Soreide played that game with Accutel's offices at 1060 S. Federal Hwy. in Delray Beach. Until October 1998, he rented the space for Accutel for $5,775 per month under a three-year lease that had started in April 1997.
On a Friday afternoon in October 1998, building owner Dennis Udwin attended a meeting at the office building and noticed a moving truck in the parking lot, according to his deposition in a pending lawsuit over the matter.
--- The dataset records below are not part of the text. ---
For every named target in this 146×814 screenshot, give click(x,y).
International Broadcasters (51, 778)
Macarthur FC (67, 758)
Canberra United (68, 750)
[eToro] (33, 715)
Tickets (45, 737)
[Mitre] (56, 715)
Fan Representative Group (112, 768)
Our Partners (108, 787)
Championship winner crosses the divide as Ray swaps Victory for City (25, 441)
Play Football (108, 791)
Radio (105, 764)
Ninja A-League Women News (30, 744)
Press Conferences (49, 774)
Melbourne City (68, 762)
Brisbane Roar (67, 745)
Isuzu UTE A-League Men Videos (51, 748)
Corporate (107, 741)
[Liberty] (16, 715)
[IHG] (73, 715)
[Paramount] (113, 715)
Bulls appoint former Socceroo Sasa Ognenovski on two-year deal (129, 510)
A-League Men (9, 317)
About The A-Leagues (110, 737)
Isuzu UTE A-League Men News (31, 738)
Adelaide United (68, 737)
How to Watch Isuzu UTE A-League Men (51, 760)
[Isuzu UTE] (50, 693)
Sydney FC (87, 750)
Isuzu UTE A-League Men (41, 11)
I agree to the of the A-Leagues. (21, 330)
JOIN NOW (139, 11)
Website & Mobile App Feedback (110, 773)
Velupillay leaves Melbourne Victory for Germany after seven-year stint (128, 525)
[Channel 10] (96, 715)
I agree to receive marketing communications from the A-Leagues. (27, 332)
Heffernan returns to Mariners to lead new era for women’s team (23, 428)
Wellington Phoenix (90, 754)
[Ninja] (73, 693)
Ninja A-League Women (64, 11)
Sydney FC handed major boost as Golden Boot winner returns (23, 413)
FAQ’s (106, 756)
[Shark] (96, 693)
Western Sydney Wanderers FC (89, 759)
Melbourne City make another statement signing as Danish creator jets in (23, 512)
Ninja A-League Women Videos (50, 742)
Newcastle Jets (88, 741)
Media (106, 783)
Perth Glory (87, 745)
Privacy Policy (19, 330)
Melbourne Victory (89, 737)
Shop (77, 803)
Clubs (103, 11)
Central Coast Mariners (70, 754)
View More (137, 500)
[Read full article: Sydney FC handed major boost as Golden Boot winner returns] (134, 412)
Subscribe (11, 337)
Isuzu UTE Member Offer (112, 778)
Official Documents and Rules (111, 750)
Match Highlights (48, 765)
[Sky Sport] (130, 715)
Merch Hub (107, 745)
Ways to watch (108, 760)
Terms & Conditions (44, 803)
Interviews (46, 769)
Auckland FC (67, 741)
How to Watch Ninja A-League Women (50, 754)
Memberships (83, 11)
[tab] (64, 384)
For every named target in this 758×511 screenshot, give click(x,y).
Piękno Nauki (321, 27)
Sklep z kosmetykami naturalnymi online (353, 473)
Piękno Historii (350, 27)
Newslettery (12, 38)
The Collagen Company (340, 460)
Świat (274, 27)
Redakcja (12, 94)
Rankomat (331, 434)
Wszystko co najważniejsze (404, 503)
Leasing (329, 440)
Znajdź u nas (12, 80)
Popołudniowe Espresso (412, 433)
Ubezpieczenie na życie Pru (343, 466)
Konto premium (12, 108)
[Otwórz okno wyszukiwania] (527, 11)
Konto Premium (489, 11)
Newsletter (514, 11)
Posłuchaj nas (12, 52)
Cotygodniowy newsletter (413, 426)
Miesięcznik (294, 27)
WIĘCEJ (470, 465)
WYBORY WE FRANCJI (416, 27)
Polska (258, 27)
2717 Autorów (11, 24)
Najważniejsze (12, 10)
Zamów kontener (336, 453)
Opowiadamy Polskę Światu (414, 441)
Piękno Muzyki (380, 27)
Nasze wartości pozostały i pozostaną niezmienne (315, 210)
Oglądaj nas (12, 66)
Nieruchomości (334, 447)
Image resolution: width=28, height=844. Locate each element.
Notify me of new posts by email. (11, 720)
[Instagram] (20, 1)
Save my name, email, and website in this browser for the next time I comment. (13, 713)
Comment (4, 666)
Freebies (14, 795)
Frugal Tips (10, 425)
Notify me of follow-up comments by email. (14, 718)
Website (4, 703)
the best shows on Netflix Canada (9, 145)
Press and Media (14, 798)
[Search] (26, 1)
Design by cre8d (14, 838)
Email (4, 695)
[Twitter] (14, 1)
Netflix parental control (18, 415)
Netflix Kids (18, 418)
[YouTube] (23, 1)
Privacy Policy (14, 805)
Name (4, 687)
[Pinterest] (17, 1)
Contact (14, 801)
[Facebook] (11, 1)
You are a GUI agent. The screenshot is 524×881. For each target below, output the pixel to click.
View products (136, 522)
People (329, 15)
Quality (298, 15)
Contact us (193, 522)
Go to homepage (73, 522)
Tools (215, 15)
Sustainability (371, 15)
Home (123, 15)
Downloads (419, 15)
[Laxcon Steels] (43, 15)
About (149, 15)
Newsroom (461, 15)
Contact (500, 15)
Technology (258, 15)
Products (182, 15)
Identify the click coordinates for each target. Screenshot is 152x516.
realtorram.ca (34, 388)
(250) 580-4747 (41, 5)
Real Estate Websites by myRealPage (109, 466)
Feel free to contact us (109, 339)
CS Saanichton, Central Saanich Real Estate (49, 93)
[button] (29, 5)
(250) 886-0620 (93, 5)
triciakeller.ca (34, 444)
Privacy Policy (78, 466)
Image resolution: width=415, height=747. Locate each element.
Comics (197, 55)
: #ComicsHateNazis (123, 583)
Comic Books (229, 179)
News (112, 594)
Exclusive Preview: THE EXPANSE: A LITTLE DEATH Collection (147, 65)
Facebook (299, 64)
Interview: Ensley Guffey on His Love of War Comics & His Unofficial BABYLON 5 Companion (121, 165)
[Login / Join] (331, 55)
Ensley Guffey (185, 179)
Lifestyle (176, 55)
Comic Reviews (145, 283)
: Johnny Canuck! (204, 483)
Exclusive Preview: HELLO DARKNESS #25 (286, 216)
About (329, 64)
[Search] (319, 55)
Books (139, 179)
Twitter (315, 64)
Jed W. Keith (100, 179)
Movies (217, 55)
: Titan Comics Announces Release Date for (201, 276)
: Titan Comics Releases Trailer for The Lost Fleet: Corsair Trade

Udwin was shocked. "They hadn't notified us or anything," he explained.
Then the landlord walked into Accutel's office and met with Soreide. "What are you doing?" he said he asked. "What's going on here?"
"I have another company moving in here," Udwin recalled Soreide telling him. "I'm moving somewhere else."
But Udwin suspected trouble. "I sincerely hope that you plan on honoring your lease," he told Soreide.
Yet Soreide apparently had no such plans. He was moving the company to his own place. Soreide had created three separate corporations -- 100 Sample Realty, 150 Sample Realty, and Oconto Real Estate Holdings -- that he was using to divert Accutel money to and then buy property in Broward and Palm Beach counties, according to the federal indictment. One of those properties was an office building at 100 E. Sample Rd. in Pompano Beach, the next and final home of the Norwegian's telecom headquarters.
From October 1998 to August 1999, according to the indictment, Soreide routed significant amounts of money out of Accutel and into his real estate companies. He also cut checks to his wife for thousands of dollars. During this period, the Soreides purchased a $2.5 million home in Boca Raton's exclusive Royal Palm Yacht & Country Club, allegedly using Accutel assets.
Donna Kim helped with the books at the time, and she remembers one incident that illustrated Soreide's extravagance. "What do I do with this thing called DCOTA?" she asked Soreide, referring to a $14,000 receipt from the Design Center of the Americas in Dania Beach. "What did you buy from them?"